My father took a copy of the Lancet out of his desk, and turned up an advertisement which he had marked with a blue pencil. "Read this!" said he.

I've got it before me as I write. It runs thus: Qualified Assistant. Wanted at once in a large country and colliery practice. Thorough knowledge of obstetrics and dispensing indispensable. Ride and drive. L70 a year. Apply Dr, Horton Merton on the Moors, Yorkshire."

"There might be an opening there," said he. "I know Horton, and I am convinced that I can get you the appointment. It would at least give you the opportunity of looking round and seeing whether there was any vacancy there. How do you think it would suit you?"

Of course I could only answer that I was willing to turn my hand to anything. But that interview has left a mark upon me--a heavy ever-present gloom away at the back of my soul, which I am conscious of even when the cause of it has for a moment gone out of my thoughts.

I had enough to make a man serious before, when I had to face the world without money or interest.
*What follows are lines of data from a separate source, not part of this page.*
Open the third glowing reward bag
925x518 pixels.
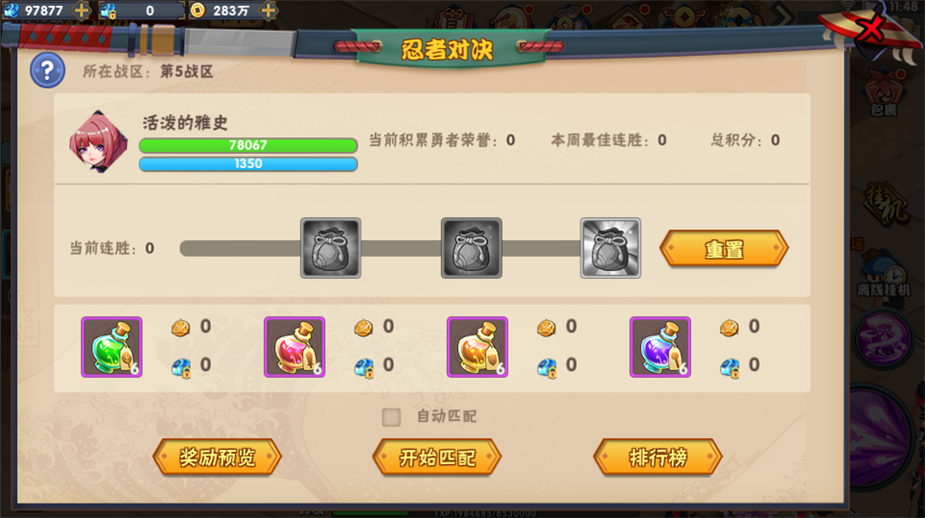611,248
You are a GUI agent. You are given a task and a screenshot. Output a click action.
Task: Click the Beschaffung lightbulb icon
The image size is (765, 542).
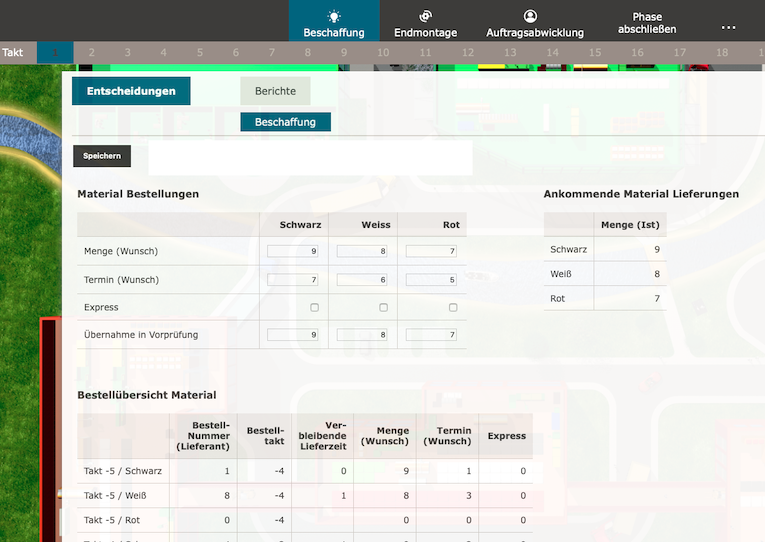coord(334,16)
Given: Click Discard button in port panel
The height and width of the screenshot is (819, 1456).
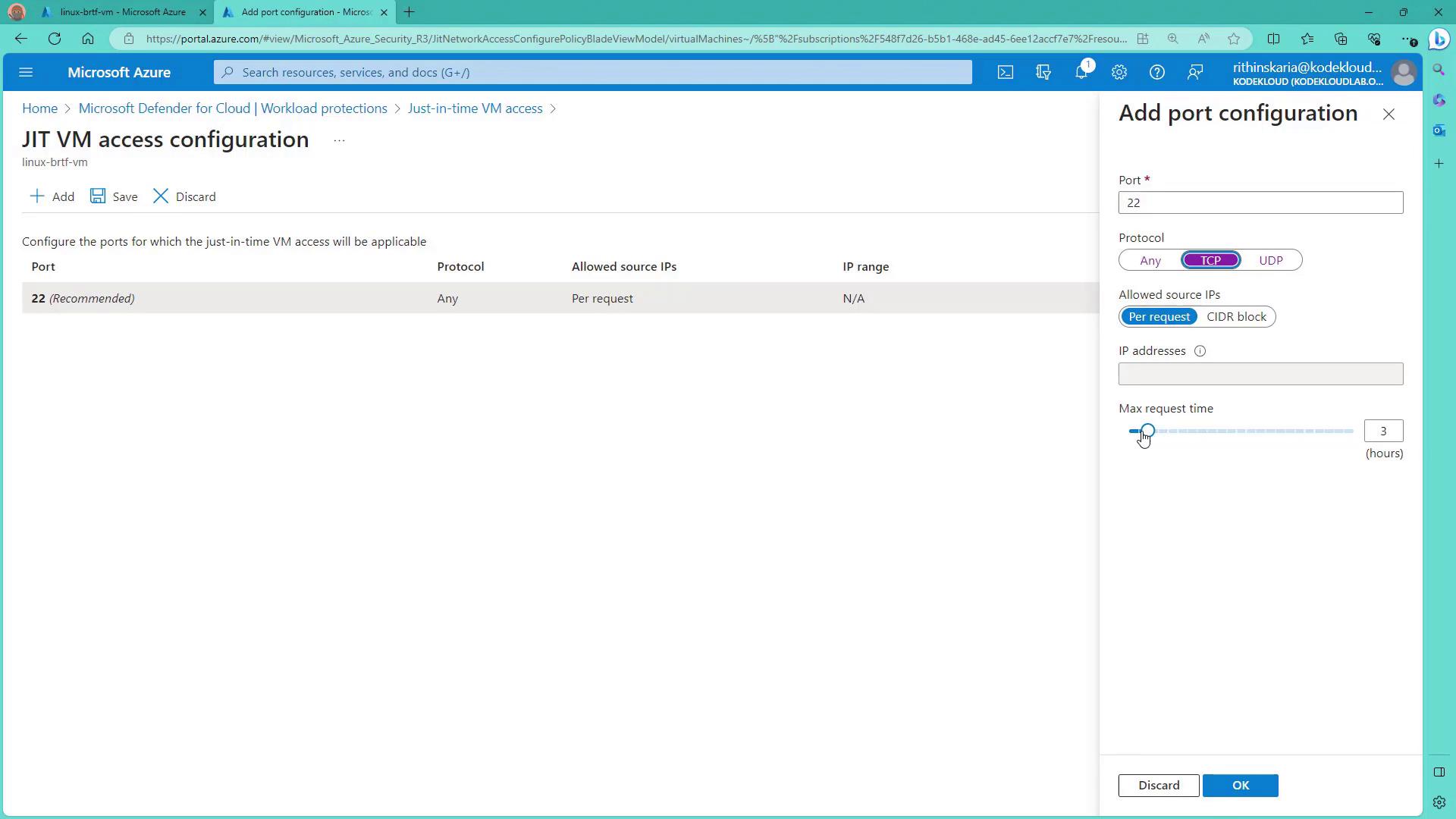Looking at the screenshot, I should coord(1158,785).
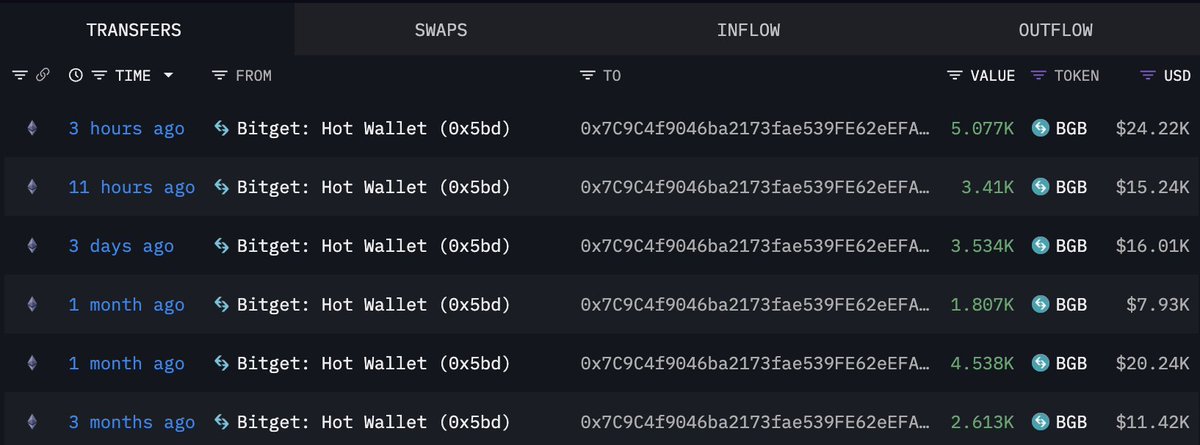Viewport: 1200px width, 445px height.
Task: Click the BGB token icon in the $24.22K row
Action: coord(1040,128)
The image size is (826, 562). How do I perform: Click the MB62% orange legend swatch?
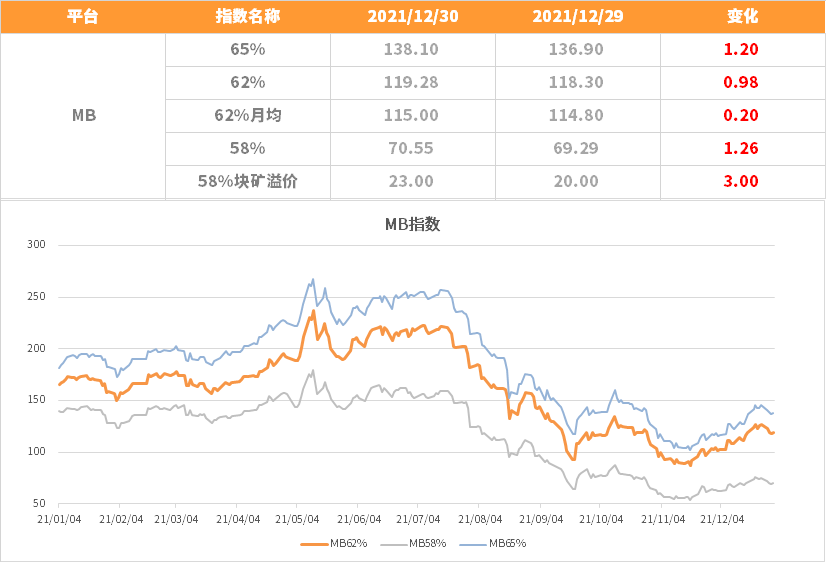tap(314, 544)
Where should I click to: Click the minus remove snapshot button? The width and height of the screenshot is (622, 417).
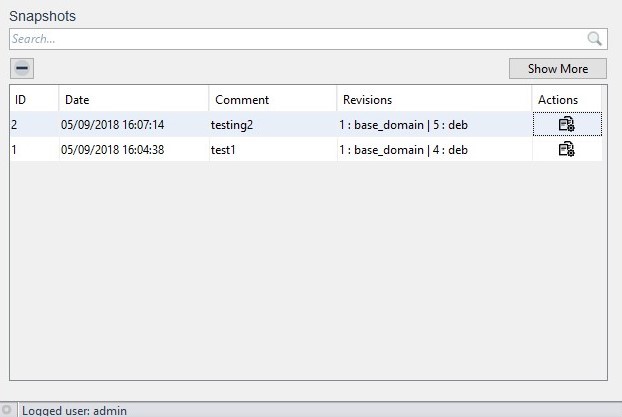22,69
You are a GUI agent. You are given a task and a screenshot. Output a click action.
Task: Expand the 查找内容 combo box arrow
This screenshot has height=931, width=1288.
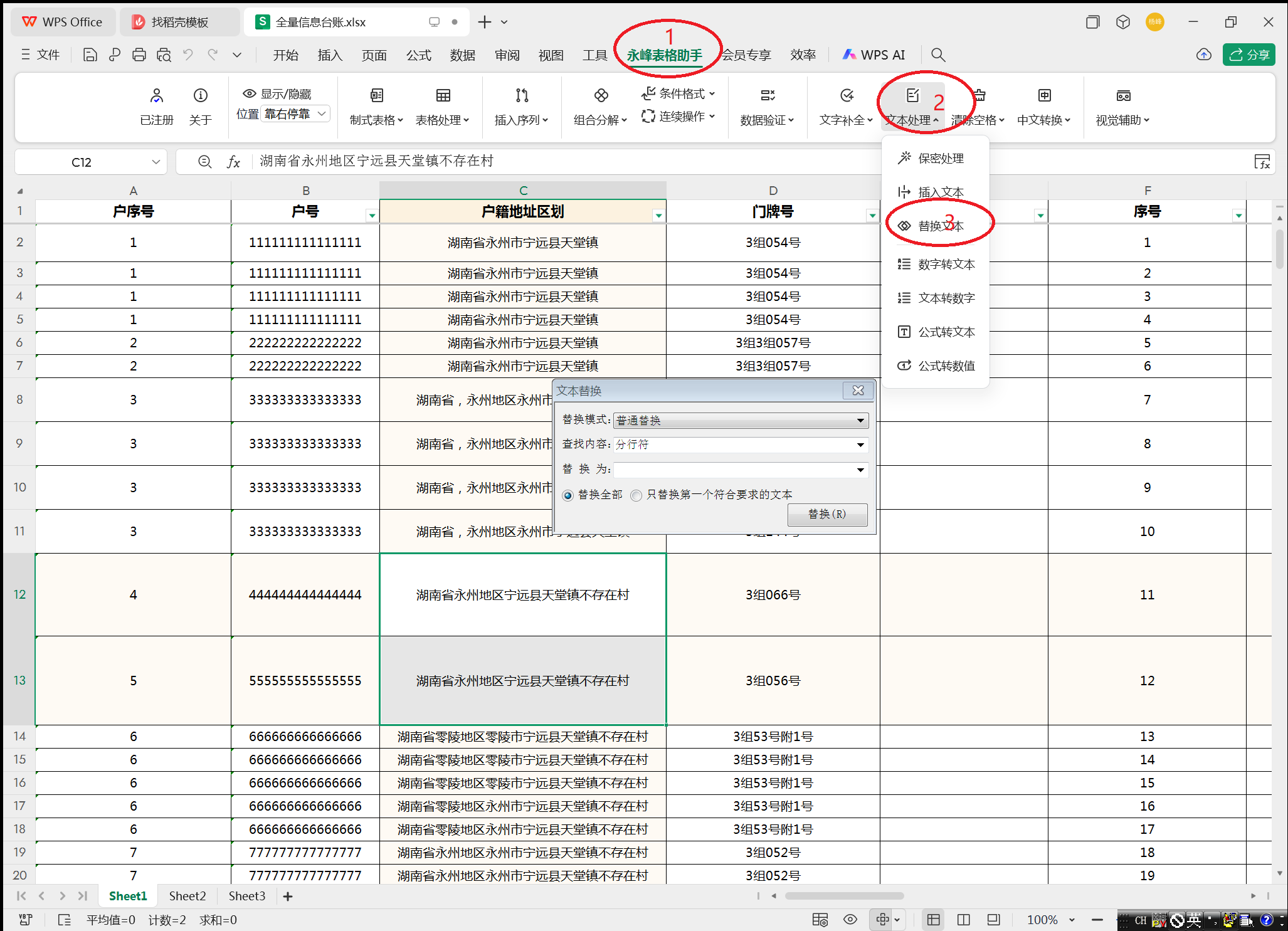tap(860, 445)
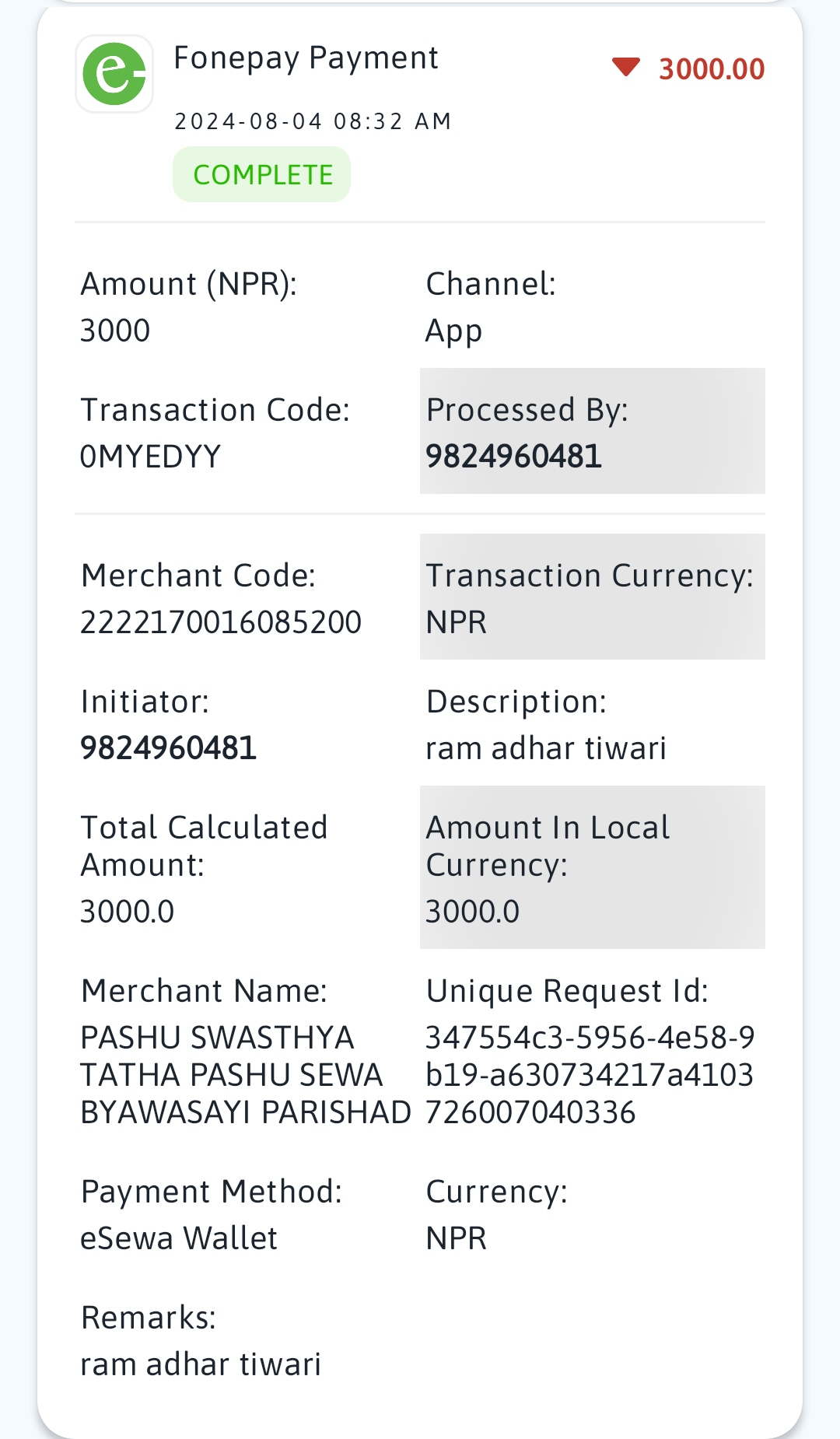
Task: Select the Initiator number 9824960481
Action: tap(168, 748)
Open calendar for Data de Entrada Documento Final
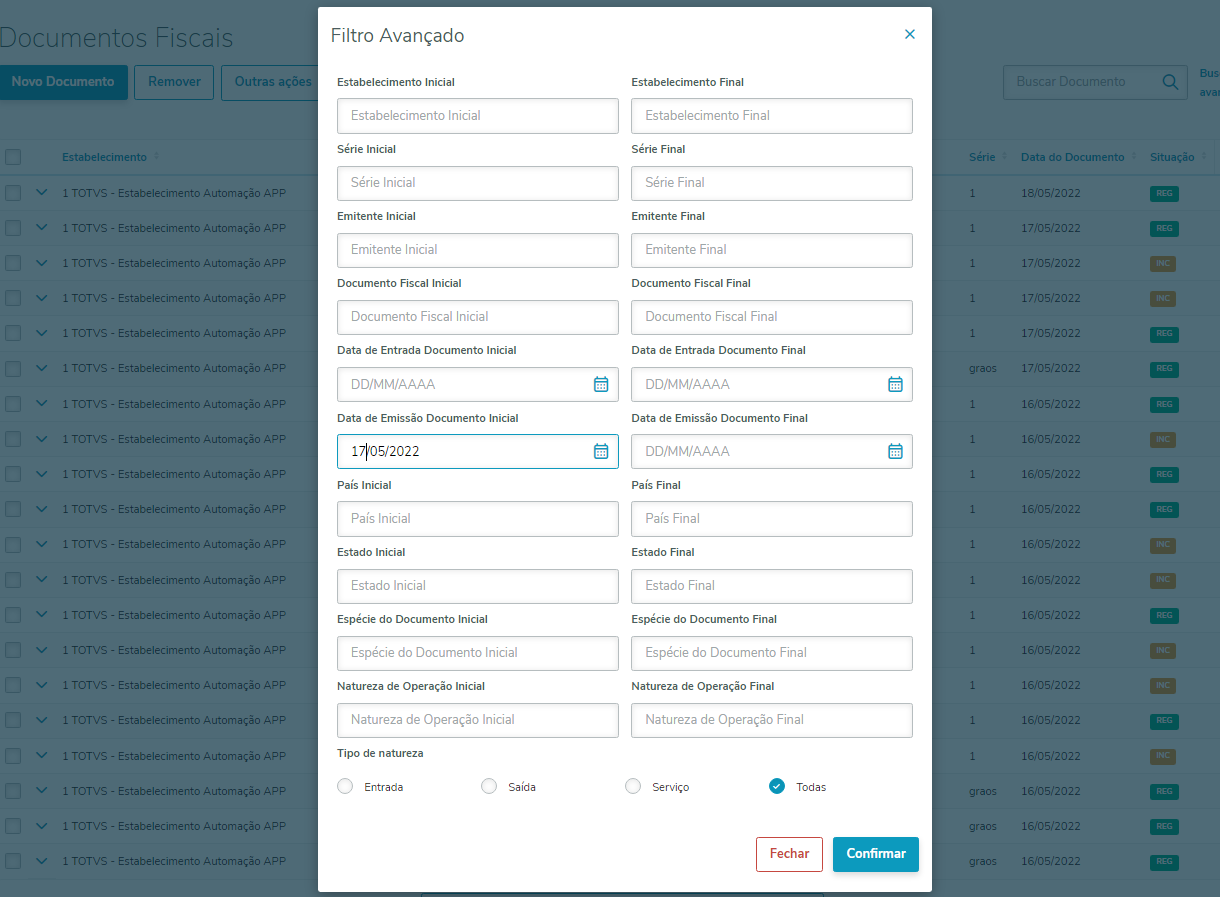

But now to think of the mother and my sisters and little Paul all leaning upon me when I cannot stand myself--it is a nightmare. Could there be anything more dreadful in life than to have those whom you love looking to you for help and to be unable to give it? But perhaps it won't come to that. Perhaps my father may hold his own for years. Come what may, I am bound to think that all things are ordered for the best; though when the good is a furlong off, and we with our beetle eyes can only see three inches, it takes some confidence in general principles to pull us through.

Well, it was all fixed up; and down I came to Yorkshire. I wasn't in the best of spirits when I started, Bertie, but they went down and down as I neared my destination. How people can dwell in such places passes my comprehension. What can life offer them to make up for these mutilations of the face of Nature? No woods, little grass, spouting chimneys, slate-coloured streams, sloping mounds of coke and slag, topped by the great wheels and pumps of the mines. Cinder-strewn paths, black as though stained by the weary miners who toil along them, lead through the tarnished fields to the rows of smoke-stained cottages. How can any young unmarried man accept such a lot while there's an empty hammock in the navy, or a berth in a merchant forecastle? How many shillings a week is the breath of the ocean worth? It seems to me that if I were a poor man--well, upon my word, that "if" is rather funny when I think that many of the dwellers in those smoky cottages have twice my salary with half my expenses.

Well, as I said, my spirits sank lower and lower until they got down into the bulb, when on looking through the gathering gloom I saw "Merton" printed on the lamps of a dreary dismal station. I got out, and was standing beside my trunk and my hat-box, waiting for a porter, when up came a cheery-looking fellow and asked me whether I was Dr. Stark Munro. "I'm Horton," said he; and shook hands cordially.

In that melancholy place the sight of him was like a fire on a frosty night. He was gaily dressed in the first place, check trousers, white waistcoat, a flower in his button hole. But the look of the man was very much to my heart. He was ruddy checked and black eyed, with a jolly stout figure and an honest genial smile. I felt as we clinched hands in the foggy grimy station that I had met a man and a friend.

His carriage was waiting, and we drove out to his residence, The Myrtles, where I was speedily introduced both to his family and his practice. The former is small, and the latter enormous. The wife is dead; but her mother, Mrs. White, keeps house for him; and there are two dear little girls, about five and seven. Then there is an unqualified assistant, a young Irish student, who, with the three maids, the coachman, and the stable boy, make up the whole establishment. When I tell you that we give four horses quite as much as they can do, you will have an idea of the ground we cover.